Principals decide: offensive or just artistic?
By JEFFREY S. SOLOCHEK
Published June 6, 2007
LAND O'LAKES - The Pasco County School Board's new policy for employees is deceptively simple: "Visible body piercings and tattoos that are offensive to community standards will be restricted."
But what does it mean?
Superintendent Heather Fiorentino says principals will get to decide. If they're not sure, they can call the district administration.
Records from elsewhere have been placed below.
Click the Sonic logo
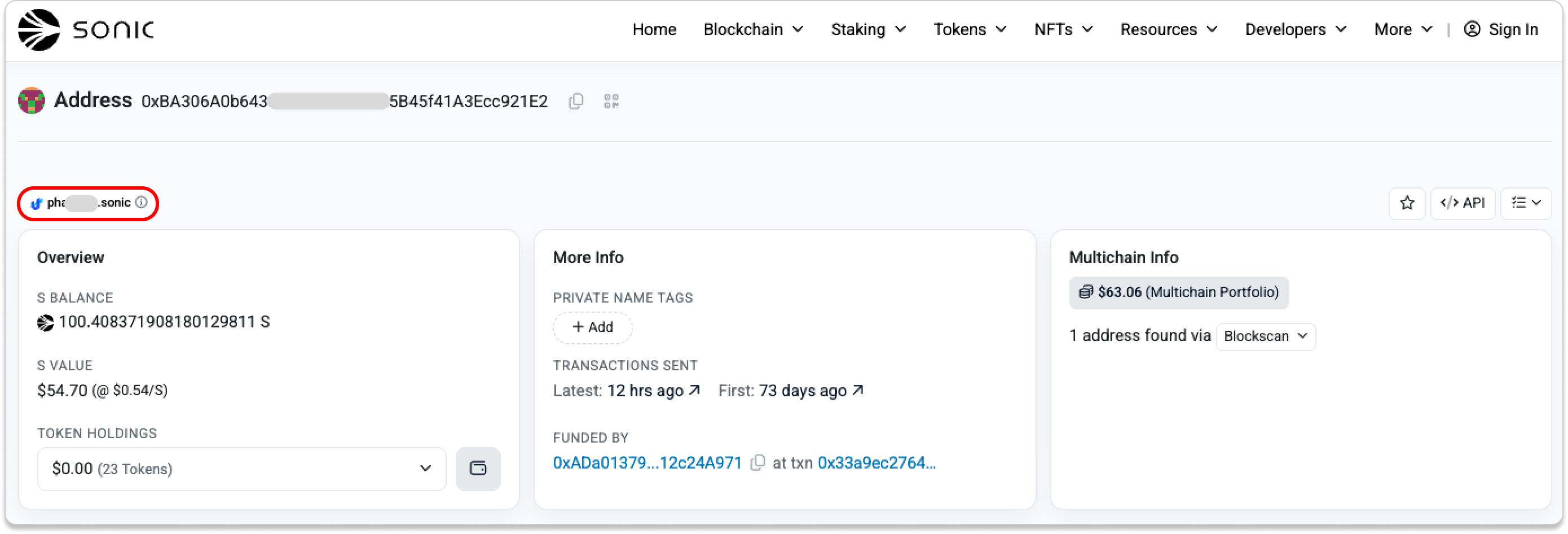click(86, 29)
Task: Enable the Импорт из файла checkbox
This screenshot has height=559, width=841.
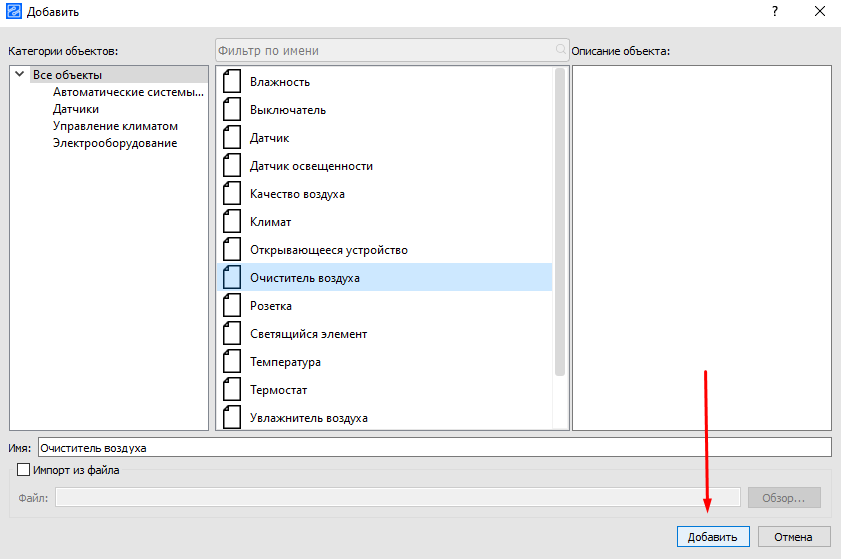Action: coord(24,470)
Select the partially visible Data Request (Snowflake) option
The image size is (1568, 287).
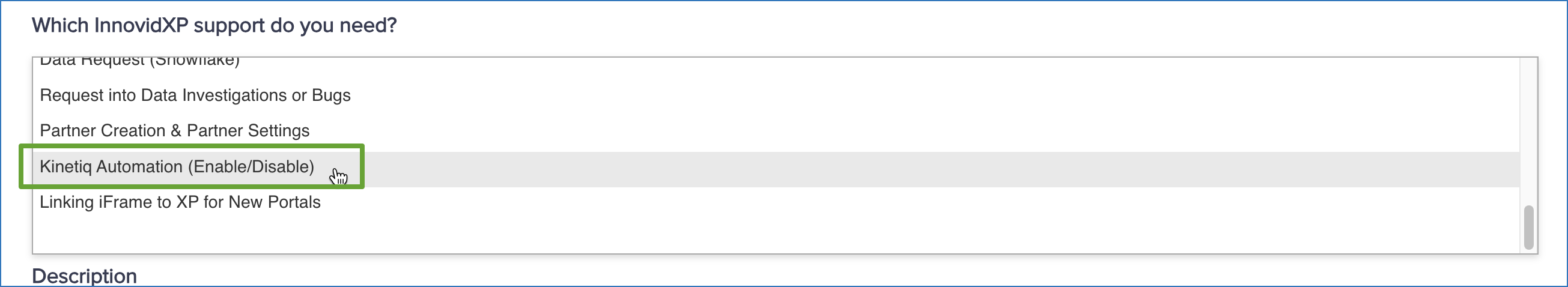[x=139, y=62]
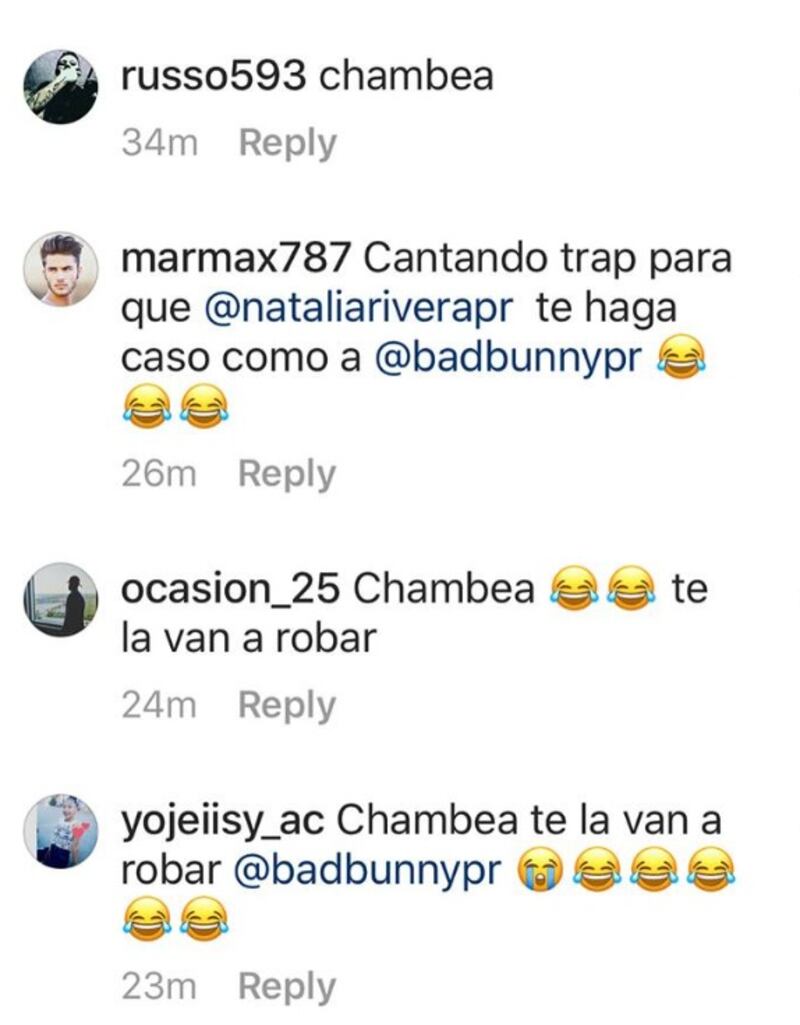
Task: Open the yojeiisy_ac username link
Action: coord(223,822)
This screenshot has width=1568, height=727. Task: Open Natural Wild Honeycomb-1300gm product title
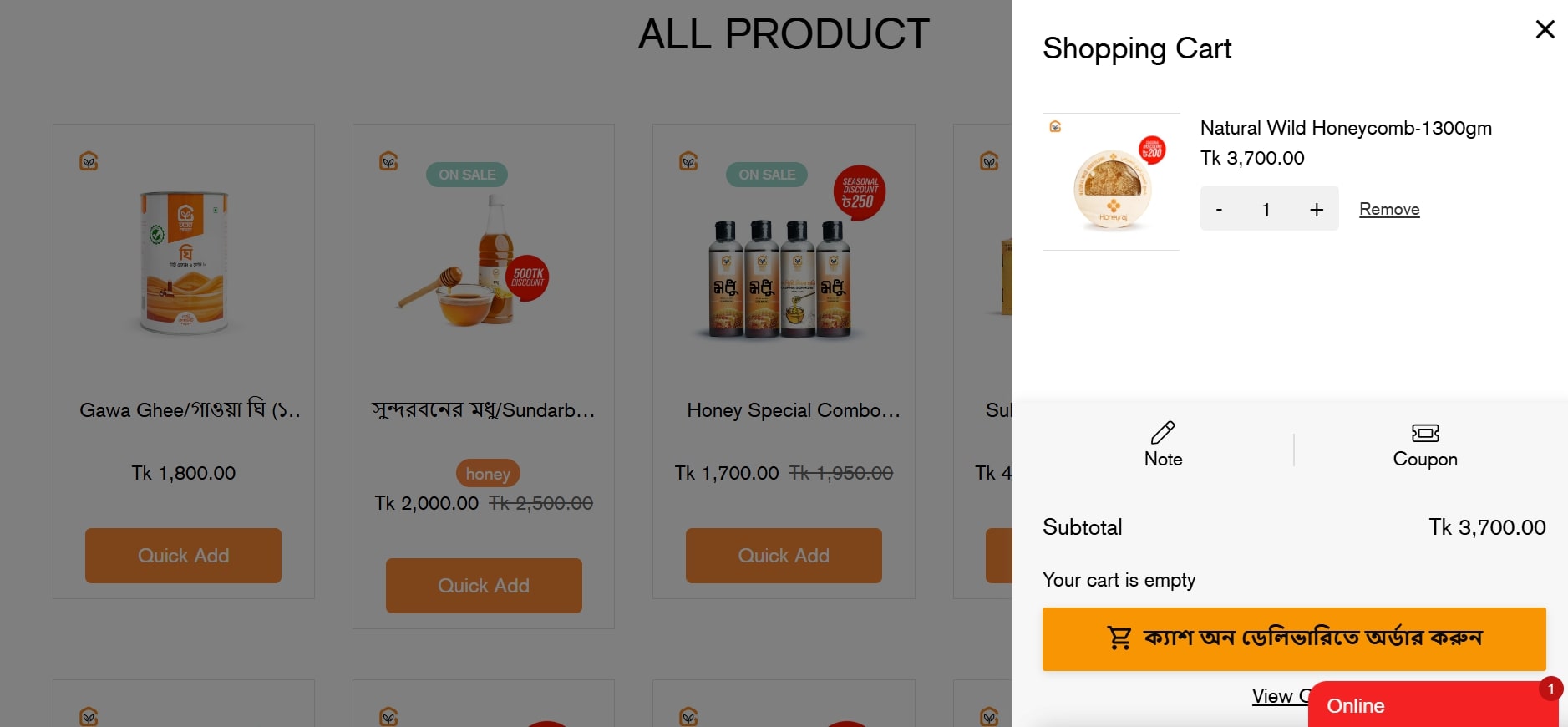[1345, 128]
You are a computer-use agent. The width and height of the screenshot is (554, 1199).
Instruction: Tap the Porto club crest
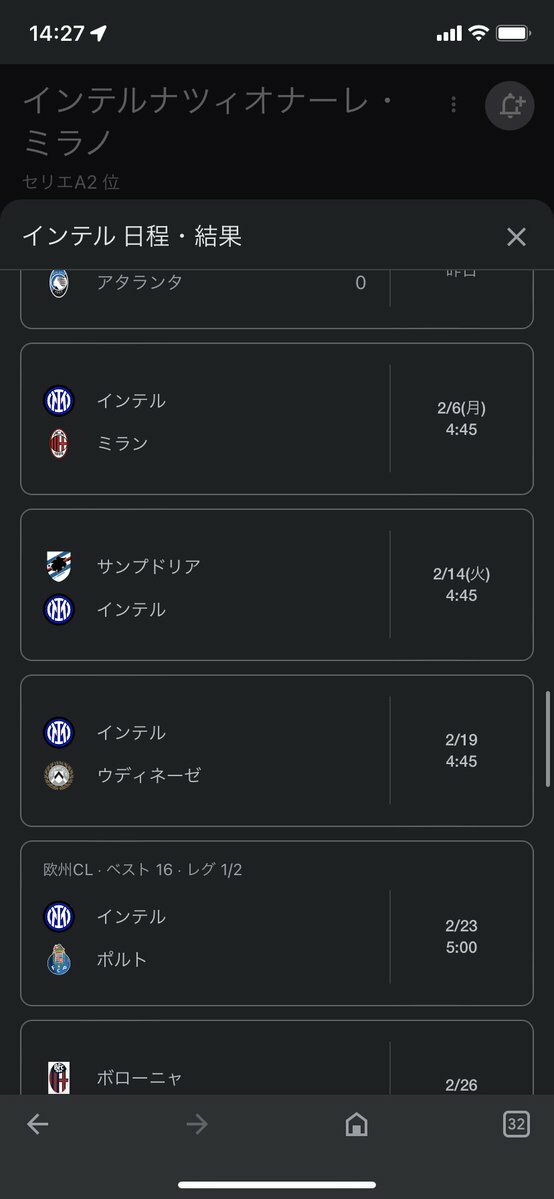click(x=59, y=959)
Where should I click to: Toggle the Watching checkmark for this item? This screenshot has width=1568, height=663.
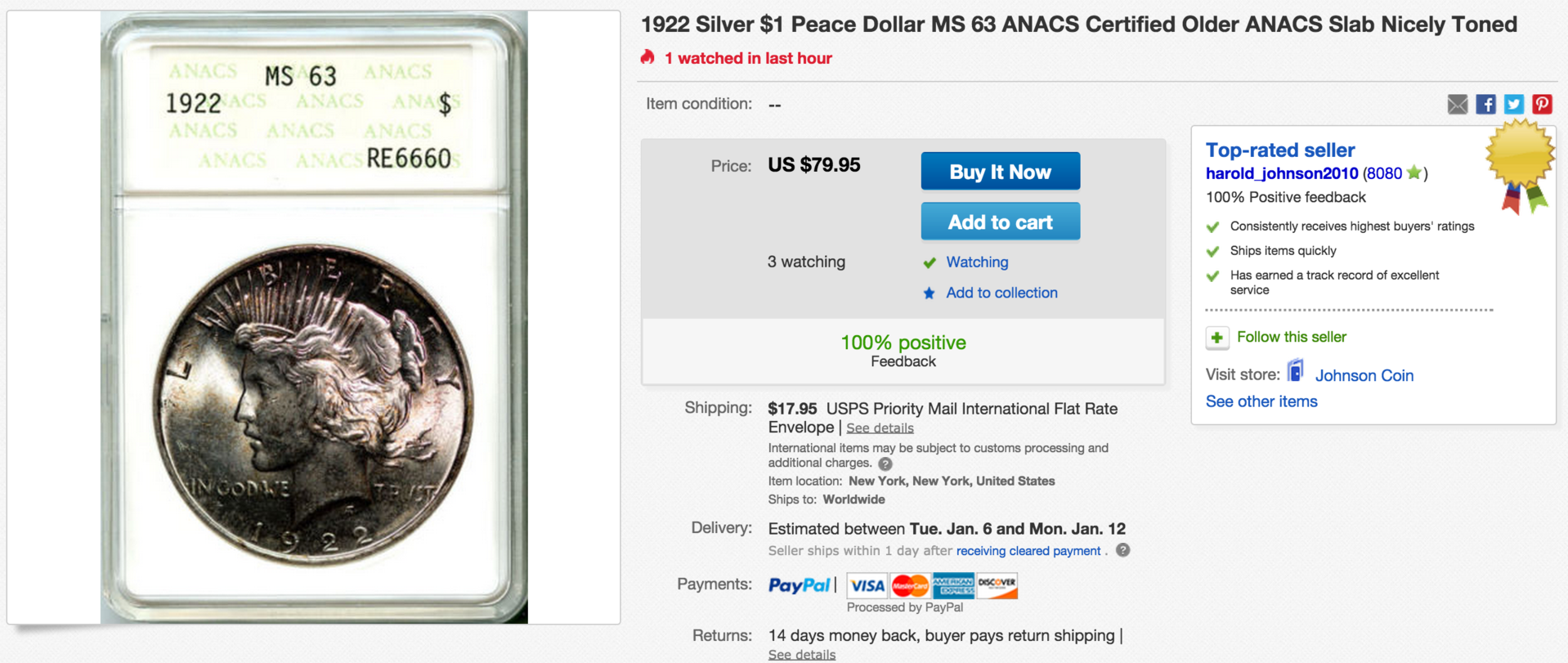click(x=930, y=262)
She preferred not to dabble in what-ifs, saying guidance will come as situations arise.
Her advice: "Though you may want something today, be sure it's something you'll want when you're 40. ... Your MySpace, your tattoo, your piercing, all that represents you, and what is the image that you want out there when you become an adult and when you seek employment?"
Board Chairwoman Marge Whaley raised doubts about how the policy will be implemented, and wasn't even sure how it would apply to current employees. She said she hoped principals will discuss their plans.
Whaley felt certain about one thing - bandages would not suffice in covering obscene tattoos. "An offensive tattoo is going to be offensive, period."
Vice chairwoman Kathryn Starkey, who called herself conservative, wondered why anyone would want a tattoo, anyway. If they must, she said, "small and tasteful" should prevail. As for piercings, "No more than two per ear during school time," Starkey suggested.
Whaley jumped in. Even two board members who generally get along fine disagree on this policy, which won unanimous approval. "That's why I'm concerned about this," Whaley said.